* WHAT IS EXPECTED *
Give back every entry below, exactly as written.

━━━ DATA SUPPLIED ━━━

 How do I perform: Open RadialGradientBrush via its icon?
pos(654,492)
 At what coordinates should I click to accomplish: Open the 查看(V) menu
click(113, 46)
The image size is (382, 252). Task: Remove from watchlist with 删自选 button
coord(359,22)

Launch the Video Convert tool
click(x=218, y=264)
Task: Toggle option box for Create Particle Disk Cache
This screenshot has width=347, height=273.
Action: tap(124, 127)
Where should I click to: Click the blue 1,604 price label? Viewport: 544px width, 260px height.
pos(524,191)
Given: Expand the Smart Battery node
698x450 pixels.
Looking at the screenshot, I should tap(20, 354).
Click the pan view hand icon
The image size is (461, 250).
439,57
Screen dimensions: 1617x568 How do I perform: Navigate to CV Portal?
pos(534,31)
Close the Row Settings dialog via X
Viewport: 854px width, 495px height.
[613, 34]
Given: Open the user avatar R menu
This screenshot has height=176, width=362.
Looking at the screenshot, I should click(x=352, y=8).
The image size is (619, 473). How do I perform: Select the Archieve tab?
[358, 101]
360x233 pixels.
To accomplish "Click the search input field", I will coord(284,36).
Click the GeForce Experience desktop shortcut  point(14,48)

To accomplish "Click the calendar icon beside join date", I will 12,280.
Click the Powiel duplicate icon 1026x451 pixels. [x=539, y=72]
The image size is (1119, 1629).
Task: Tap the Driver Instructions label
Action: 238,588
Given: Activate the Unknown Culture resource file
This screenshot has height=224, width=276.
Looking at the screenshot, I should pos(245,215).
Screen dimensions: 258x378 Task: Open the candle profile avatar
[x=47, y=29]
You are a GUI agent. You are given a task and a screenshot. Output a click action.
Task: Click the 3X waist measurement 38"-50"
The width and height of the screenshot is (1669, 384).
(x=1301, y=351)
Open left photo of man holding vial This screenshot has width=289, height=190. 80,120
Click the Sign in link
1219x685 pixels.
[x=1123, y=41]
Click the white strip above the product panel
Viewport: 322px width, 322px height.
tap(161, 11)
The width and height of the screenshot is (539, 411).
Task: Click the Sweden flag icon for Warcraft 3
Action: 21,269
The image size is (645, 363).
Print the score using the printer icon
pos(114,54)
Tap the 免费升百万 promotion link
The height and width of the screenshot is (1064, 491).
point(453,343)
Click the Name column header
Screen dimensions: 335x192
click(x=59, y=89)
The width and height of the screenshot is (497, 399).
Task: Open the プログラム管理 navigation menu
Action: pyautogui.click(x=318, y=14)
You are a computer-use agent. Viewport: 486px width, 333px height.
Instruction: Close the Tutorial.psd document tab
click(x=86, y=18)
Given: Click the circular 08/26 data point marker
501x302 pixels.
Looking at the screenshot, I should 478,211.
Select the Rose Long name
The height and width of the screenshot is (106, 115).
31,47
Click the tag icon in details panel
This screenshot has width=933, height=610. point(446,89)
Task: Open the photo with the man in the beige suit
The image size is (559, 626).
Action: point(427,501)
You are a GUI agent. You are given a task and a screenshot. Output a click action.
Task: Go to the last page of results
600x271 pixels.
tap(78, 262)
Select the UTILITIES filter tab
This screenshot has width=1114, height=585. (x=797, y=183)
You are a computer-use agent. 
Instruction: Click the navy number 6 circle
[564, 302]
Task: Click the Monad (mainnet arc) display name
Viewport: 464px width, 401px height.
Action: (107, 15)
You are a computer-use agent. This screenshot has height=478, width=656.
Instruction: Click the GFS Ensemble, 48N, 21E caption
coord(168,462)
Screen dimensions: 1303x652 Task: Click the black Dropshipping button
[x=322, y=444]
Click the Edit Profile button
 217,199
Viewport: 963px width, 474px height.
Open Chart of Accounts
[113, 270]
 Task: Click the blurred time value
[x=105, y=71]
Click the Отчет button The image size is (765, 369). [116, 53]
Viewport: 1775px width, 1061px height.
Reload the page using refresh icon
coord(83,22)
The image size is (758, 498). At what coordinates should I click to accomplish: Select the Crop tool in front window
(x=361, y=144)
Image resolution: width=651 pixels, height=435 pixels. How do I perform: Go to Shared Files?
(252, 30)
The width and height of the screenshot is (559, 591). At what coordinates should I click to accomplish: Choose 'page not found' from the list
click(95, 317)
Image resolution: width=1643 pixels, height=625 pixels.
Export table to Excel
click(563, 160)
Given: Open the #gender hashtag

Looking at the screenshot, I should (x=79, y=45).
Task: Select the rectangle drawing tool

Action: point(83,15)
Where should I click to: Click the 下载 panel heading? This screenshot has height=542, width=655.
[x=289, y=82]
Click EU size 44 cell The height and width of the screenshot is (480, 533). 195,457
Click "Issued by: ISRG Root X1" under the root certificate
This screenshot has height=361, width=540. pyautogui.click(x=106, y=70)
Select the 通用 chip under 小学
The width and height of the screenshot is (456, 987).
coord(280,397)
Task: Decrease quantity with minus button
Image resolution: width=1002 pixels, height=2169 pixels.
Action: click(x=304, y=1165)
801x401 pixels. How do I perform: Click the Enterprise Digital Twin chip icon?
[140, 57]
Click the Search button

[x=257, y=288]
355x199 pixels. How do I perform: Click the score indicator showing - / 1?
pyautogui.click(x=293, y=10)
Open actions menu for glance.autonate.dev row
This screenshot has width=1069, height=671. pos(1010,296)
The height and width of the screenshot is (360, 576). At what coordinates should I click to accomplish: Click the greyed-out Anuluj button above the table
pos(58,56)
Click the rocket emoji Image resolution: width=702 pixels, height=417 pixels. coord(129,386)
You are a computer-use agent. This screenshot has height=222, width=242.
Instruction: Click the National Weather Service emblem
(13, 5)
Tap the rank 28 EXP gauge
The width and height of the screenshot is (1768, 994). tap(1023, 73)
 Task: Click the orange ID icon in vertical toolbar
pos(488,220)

━━━

* OUTPUT *
 How do I perform: Open RadialGradientBrush via its icon?
pos(654,492)
 At what coordinates should I click to accomplish: Open the 查看(V) menu
click(113, 46)
The image size is (382, 252). Task: Remove from watchlist with 删自选 button
coord(359,22)

Launch the Video Convert tool
click(x=218, y=264)
Task: Toggle option box for Create Particle Disk Cache
This screenshot has width=347, height=273.
Action: tap(124, 127)
Where should I click to: Click the blue 1,604 price label? Viewport: 544px width, 260px height.
pos(524,191)
Given: Expand the Smart Battery node
698x450 pixels.
Looking at the screenshot, I should tap(20, 354).
Click the pan view hand icon
The image size is (461, 250).
439,57
Screen dimensions: 1617x568 How do I perform: Navigate to CV Portal?
pos(534,31)
Close the Row Settings dialog via X
Viewport: 854px width, 495px height.
[613, 34]
Given: Open the user avatar R menu
This screenshot has height=176, width=362.
Looking at the screenshot, I should click(x=352, y=8).
The image size is (619, 473). How do I perform: Select the Archieve tab?
[358, 101]
360x233 pixels.
To accomplish "Click the search input field", I will coord(284,36).
Click the GeForce Experience desktop shortcut  point(14,48)

To accomplish "Click the calendar icon beside join date", I will 12,280.
Click the Powiel duplicate icon 1026x451 pixels. [x=539, y=72]
The image size is (1119, 1629).
Task: Tap the Driver Instructions label
Action: 238,588
Given: Activate the Unknown Culture resource file
This screenshot has height=224, width=276.
Looking at the screenshot, I should pos(245,215).
Screen dimensions: 258x378 Task: Open the candle profile avatar
[x=47, y=29]
You are a GUI agent. You are given a task and a screenshot. Output a click action.
Task: Click the 3X waist measurement 38"-50"
The width and height of the screenshot is (1669, 384).
(x=1301, y=351)
Open left photo of man holding vial This screenshot has width=289, height=190. 80,120
Click the Sign in link
1219x685 pixels.
[x=1123, y=41]
Click the white strip above the product panel
Viewport: 322px width, 322px height.
tap(161, 11)
The width and height of the screenshot is (539, 411).
Task: Click the Sweden flag icon for Warcraft 3
Action: 21,269
The image size is (645, 363).
Print the score using the printer icon
pos(114,54)
Tap the 免费升百万 promotion link
The height and width of the screenshot is (1064, 491).
point(453,343)
Click the Name column header
Screen dimensions: 335x192
click(x=59, y=89)
The width and height of the screenshot is (497, 399).
Task: Open the プログラム管理 navigation menu
Action: pyautogui.click(x=318, y=14)
You are a computer-use agent. Viewport: 486px width, 333px height.
Instruction: Close the Tutorial.psd document tab
click(x=86, y=18)
Given: Click the circular 08/26 data point marker
501x302 pixels.
Looking at the screenshot, I should 478,211.
Select the Rose Long name
The height and width of the screenshot is (106, 115).
31,47
Click the tag icon in details panel
This screenshot has width=933, height=610. point(446,89)
Task: Open the photo with the man in the beige suit
The image size is (559, 626).
Action: point(427,501)
You are a GUI agent. You are given a task and a screenshot. Output a click action.
Task: Go to the last page of results
600x271 pixels.
tap(78, 262)
Select the UTILITIES filter tab
This screenshot has width=1114, height=585. (x=797, y=183)
You are a computer-use agent. 
Instruction: Click the navy number 6 circle
[564, 302]
Task: Click the Monad (mainnet arc) display name
Viewport: 464px width, 401px height.
Action: (107, 15)
You are a computer-use agent. This screenshot has height=478, width=656.
Instruction: Click the GFS Ensemble, 48N, 21E caption
coord(168,462)
Screen dimensions: 1303x652 Task: Click the black Dropshipping button
[x=322, y=444]
Click the Edit Profile button
 217,199
Viewport: 963px width, 474px height.
Open Chart of Accounts
[113, 270]
 Task: Click the blurred time value
[x=105, y=71]
Click the Отчет button The image size is (765, 369). [116, 53]
Viewport: 1775px width, 1061px height.
Reload the page using refresh icon
coord(83,22)
The image size is (758, 498). At what coordinates should I click to accomplish: Select the Crop tool in front window
(x=361, y=144)
Image resolution: width=651 pixels, height=435 pixels. How do I perform: Go to Shared Files?
(252, 30)
The width and height of the screenshot is (559, 591). At what coordinates should I click to accomplish: Choose 'page not found' from the list
click(95, 317)
Image resolution: width=1643 pixels, height=625 pixels.
Export table to Excel
click(563, 160)
Given: Open the #gender hashtag

Looking at the screenshot, I should (x=79, y=45).
Task: Select the rectangle drawing tool

Action: point(83,15)
Where should I click to: Click the 下载 panel heading? This screenshot has height=542, width=655.
[x=289, y=82]
Click EU size 44 cell The height and width of the screenshot is (480, 533). 195,457
Click "Issued by: ISRG Root X1" under the root certificate
This screenshot has height=361, width=540. pyautogui.click(x=106, y=70)
Select the 通用 chip under 小学
The width and height of the screenshot is (456, 987).
coord(280,397)
Task: Decrease quantity with minus button
Image resolution: width=1002 pixels, height=2169 pixels.
Action: click(x=304, y=1165)
801x401 pixels. How do I perform: Click the Enterprise Digital Twin chip icon?
[140, 57]
Click the Search button

[x=257, y=288]
355x199 pixels. How do I perform: Click the score indicator showing - / 1?
pyautogui.click(x=293, y=10)
Open actions menu for glance.autonate.dev row
This screenshot has width=1069, height=671. pos(1010,296)
The height and width of the screenshot is (360, 576). At what coordinates should I click to accomplish: Click the greyed-out Anuluj button above the table
pos(58,56)
Click the rocket emoji Image resolution: width=702 pixels, height=417 pixels. coord(129,386)
You are a computer-use agent. This screenshot has height=222, width=242.
Instruction: Click the National Weather Service emblem
(13, 5)
Tap the rank 28 EXP gauge
The width and height of the screenshot is (1768, 994). tap(1023, 73)
 Task: Click the orange ID icon in vertical toolbar
pos(488,220)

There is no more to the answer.